People of Dementia is a not-for-profit project to raise awareness for dementia. Content within the stories does not necessarily reflect the opinions of any or all members of our supporting organizations including the University of Alberta Department of Family Medicine, Alberta Health Services, Versett, The Alzheimer Society, Caregivers Alberta, Covenant Health, and The Good Samaritan Society. None of the investigators or participants have any relationships, financial or non-financial, that, if not disclosed, could be construed as a conflict of interest in this project. Formal consent was obtained by all participants prior to commencement. This research has been approved by the University of Alberta Health Research Ethics Board. All stories and their content have been approved by their respective participants prior to publication. By viewing our web page and completing our survey (coming soon), you consent to the collection of data with no specific identifiers. Any responses will not contain identifying information. Permission to share stories and photos has been obtained for up to 2 years. Interested parties may link to this website, but content may not be reproduced in whole or in part without written consent.
Who can participate?
The subject must have been diagnosed by a medical doctor with a form of dementia including mild cognitive impairment, be able to meet in the greater Edmonton, AB, Canada area, and have the ability to have at least one care partner or support person present during the interview.
Formal written consent of the subject and their care partner(s) will be obtained prior to beginning.
Participants will be asked to meet at a safe, mutually agreeable location with a photographer/writer.
The participants will:
- Have photos taken (1–5 pictures published in the story online). These photos will be carefully edited.
- Be asked a short series of questions focused on memorable details of their life, as well as their journey with dementia.
This may be tape recorded.
- Give permission to have their story posted online. All subjects will have an opportunity to review the story prior to publication.

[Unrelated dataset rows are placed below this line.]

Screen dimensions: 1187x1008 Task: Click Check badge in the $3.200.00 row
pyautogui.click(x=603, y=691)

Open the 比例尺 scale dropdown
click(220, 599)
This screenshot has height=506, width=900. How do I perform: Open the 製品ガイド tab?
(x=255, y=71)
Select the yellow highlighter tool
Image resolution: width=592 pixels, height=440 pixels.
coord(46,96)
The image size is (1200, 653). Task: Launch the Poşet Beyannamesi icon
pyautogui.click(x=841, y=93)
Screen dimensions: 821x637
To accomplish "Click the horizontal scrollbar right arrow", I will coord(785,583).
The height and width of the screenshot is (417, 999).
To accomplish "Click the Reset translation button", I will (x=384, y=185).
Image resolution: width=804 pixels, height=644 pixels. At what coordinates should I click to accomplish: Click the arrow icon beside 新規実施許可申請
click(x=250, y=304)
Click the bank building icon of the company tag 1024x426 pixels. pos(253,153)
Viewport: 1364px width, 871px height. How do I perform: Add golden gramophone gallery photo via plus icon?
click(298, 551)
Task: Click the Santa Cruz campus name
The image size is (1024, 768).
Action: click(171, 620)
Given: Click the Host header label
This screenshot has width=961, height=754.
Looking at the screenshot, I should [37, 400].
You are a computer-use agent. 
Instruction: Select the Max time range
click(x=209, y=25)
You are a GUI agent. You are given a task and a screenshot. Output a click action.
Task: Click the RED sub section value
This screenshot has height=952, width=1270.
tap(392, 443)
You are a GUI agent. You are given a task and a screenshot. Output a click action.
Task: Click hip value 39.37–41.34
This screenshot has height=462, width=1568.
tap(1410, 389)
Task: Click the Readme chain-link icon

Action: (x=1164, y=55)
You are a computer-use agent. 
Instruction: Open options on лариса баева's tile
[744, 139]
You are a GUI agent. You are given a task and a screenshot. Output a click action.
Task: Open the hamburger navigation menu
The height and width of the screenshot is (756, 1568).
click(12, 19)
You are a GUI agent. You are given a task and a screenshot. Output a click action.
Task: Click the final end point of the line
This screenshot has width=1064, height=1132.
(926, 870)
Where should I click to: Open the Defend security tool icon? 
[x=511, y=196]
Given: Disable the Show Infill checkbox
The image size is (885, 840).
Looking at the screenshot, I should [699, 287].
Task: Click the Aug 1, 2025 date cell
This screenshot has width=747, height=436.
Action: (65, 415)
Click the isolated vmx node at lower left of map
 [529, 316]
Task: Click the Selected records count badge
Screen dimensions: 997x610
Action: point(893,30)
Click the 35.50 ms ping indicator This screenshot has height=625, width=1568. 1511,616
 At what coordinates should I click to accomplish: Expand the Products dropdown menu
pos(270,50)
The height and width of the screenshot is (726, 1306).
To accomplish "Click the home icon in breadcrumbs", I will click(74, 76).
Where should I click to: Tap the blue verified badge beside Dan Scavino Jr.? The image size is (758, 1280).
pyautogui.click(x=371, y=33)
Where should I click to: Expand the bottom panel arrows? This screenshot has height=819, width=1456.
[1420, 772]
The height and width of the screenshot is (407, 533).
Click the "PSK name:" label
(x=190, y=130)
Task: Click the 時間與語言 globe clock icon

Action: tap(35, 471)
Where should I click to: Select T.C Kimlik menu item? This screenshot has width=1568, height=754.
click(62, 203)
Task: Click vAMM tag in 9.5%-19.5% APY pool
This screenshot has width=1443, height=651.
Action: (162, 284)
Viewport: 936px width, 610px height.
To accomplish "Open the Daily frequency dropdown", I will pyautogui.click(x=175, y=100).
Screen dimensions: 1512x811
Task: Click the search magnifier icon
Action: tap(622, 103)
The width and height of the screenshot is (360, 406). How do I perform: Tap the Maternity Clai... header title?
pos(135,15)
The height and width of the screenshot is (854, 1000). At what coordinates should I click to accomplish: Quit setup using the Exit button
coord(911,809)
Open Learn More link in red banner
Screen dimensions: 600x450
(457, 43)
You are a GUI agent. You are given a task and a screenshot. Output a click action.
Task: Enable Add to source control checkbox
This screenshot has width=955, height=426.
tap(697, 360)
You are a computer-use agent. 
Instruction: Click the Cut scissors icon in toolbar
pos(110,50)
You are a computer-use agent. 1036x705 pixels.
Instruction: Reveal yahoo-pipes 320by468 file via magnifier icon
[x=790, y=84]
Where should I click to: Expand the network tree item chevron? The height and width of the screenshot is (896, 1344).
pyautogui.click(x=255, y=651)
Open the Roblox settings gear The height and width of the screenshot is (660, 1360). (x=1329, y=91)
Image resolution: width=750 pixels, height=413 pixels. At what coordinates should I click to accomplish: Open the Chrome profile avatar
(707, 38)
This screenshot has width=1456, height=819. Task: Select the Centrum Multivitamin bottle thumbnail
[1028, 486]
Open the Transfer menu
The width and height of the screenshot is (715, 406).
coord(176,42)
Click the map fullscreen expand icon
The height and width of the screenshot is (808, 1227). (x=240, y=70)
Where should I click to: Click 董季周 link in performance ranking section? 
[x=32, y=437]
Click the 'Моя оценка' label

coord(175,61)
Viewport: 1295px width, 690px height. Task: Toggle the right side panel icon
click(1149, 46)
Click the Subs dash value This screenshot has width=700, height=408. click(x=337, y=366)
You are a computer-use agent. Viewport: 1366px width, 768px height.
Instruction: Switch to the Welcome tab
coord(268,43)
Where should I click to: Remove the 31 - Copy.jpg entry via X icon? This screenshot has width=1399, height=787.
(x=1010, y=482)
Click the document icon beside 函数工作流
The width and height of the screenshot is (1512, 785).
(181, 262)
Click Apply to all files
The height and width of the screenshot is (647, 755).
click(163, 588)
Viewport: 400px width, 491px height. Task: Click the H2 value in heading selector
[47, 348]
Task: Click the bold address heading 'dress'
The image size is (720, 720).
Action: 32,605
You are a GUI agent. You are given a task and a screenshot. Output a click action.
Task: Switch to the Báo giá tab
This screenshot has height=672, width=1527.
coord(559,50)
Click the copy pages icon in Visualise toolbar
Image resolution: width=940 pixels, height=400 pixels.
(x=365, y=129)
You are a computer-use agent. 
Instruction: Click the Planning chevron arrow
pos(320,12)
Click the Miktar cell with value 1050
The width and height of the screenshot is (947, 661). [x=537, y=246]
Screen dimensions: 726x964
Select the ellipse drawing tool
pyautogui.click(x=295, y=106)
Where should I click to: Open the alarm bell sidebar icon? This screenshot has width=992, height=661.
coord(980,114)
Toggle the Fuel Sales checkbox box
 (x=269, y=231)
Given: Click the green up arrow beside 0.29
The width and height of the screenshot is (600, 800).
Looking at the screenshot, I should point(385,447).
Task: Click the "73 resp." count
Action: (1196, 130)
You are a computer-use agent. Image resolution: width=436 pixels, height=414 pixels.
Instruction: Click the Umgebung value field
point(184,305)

Being involved this study is voluntary. If any participant chooses to withdraw post publication, their story will be deleted and no further data will be collected on it. Choosing whether to participate will not affect the healthcare services persons receive. Risk of participation is minimal and is related to the possible public recognition that may result from participation and disclosure of medical diagnoses. Only persons capable of providing consent will be enrolled in the study, and consent can be withdrawn at any time.